Activity → All of the entries need to be copied character for character.
##### Exercise data #####
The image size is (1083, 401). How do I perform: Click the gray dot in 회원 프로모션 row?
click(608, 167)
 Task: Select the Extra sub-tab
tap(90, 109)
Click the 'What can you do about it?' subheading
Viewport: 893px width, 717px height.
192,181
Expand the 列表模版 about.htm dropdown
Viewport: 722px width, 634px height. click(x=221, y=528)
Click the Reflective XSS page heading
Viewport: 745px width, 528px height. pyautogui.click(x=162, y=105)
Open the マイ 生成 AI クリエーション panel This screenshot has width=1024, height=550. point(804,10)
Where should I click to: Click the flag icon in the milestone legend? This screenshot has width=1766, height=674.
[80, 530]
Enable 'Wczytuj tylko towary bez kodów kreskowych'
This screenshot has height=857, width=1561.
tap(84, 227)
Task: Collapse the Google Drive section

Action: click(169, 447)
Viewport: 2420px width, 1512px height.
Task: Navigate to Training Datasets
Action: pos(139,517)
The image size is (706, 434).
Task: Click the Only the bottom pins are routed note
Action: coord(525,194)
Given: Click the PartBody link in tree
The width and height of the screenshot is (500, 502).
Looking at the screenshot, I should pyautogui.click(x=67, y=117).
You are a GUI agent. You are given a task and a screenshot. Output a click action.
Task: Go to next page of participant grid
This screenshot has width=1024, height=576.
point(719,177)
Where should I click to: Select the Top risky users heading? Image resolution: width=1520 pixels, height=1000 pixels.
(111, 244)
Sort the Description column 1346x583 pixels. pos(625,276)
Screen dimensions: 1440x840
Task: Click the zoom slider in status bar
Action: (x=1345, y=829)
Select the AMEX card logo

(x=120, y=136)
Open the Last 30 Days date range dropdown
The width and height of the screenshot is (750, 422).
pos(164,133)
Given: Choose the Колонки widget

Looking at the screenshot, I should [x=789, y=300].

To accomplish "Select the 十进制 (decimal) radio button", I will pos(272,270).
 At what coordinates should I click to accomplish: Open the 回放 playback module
#####
Answer →
The image size is (1083, 401). How do I perform: Click the gray dot in 회원 프로모션 row?
click(608, 167)
 Task: Select the Extra sub-tab
tap(90, 109)
Click the 'What can you do about it?' subheading
Viewport: 893px width, 717px height.
192,181
Expand the 列表模版 about.htm dropdown
Viewport: 722px width, 634px height. click(x=221, y=528)
Click the Reflective XSS page heading
Viewport: 745px width, 528px height. pyautogui.click(x=162, y=105)
Open the マイ 生成 AI クリエーション panel This screenshot has width=1024, height=550. point(804,10)
Where should I click to: Click the flag icon in the milestone legend? This screenshot has width=1766, height=674.
[80, 530]
Enable 'Wczytuj tylko towary bez kodów kreskowych'
This screenshot has height=857, width=1561.
tap(84, 227)
Task: Collapse the Google Drive section

Action: click(169, 447)
Viewport: 2420px width, 1512px height.
Task: Navigate to Training Datasets
Action: pos(139,517)
The image size is (706, 434).
Task: Click the Only the bottom pins are routed note
Action: coord(525,194)
Given: Click the PartBody link in tree
The width and height of the screenshot is (500, 502).
Looking at the screenshot, I should pyautogui.click(x=67, y=117).
You are a GUI agent. You are given a task and a screenshot. Output a click action.
Task: Go to next page of participant grid
This screenshot has width=1024, height=576.
point(719,177)
Where should I click to: Select the Top risky users heading? Image resolution: width=1520 pixels, height=1000 pixels.
(111, 244)
Sort the Description column 1346x583 pixels. pos(625,276)
Screen dimensions: 1440x840
Task: Click the zoom slider in status bar
Action: (x=1345, y=829)
Select the AMEX card logo

(x=120, y=136)
Open the Last 30 Days date range dropdown
The width and height of the screenshot is (750, 422).
pos(164,133)
Given: Choose the Колонки widget

Looking at the screenshot, I should [x=789, y=300].

To accomplish "Select the 十进制 (decimal) radio button", I will pos(272,270).
 At what coordinates should I click to accomplish: Open the 回放 playback module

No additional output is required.